Reputation: 479
I have a PyQt program that is displaying some widgets and buttons.
I want the program to run either as a standalone python instance, or inside an ipython environment. In this case, I use the following magic command in Jupyter console (formerly I had to use --gui=qt when launching the ipython qtconsole)
%pylab qt
In order to have a program that works both ways, my main module has the following lines:
APP = QtGui.Qapplication.instance() # retrieves the ipython qt application if any
if APP is None:
APP = QtGui.QApplication(["foo"]) # create one if standalone execution
if __name__=='__main__':
APP.exec_() # Launch the event loop here in standalone mode
Here is my problem: exceptions generated by the event loop are very hard to detect by the user because they pop-out in the background console. I would like to catch any exception occuring in the event loop, and display a warning (for intance in the QMainWindow status bar to make the user aware that an exception occured).
I have tried several strategies, but there seems to be a conspiracy between PyQt's and Ipython's internal machineries to make this impossible:
It is a problem that keeps bothering me since a long time.

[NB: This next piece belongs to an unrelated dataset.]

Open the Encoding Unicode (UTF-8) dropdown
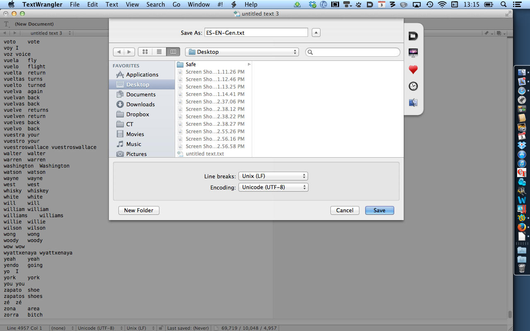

Does anyone have a solution?
Upvotes: 4
Views: 1597
Reputation: 479
Actually, the dev's answer pointed me in the right direction: the problem is that each time an ipython cell is executed, a new sys.excepthook is monkeypatched, once the execution is done, the sys.excepthook is brought back to the previous one (see ipkernel/kernelapp.py).
Because of this, changing sys.excepthook in a normal ipython cell instruction will not change the excepthook that is executed during the qt event loop.
A simple solution is to monkeypatch sys.excepthook inside a qt event:
from PyQt4 import QtCore, QtGui
import sys
from traceback import format_exception
def new_except_hook(etype, evalue, tb):
QtGui.QMessageBox.information(None,
str('error'),
''.join(format_exception(etype, evalue, tb)))
def patch_excepthook():
sys.excepthook = new_except_hook
TIMER = QtCore.QTimer()
TIMER.setSingleShot(True)
TIMER.timeout.connect(patch_excepthook)
TIMER.start()
A nice thing about this method is that it works for standalone and ipython execution alike.
I guess one could also imagine to monkey patch a different version of new_except_hook depending on what widget is triggering the exception by calling patch_excepthook inside the event_handler of each widget.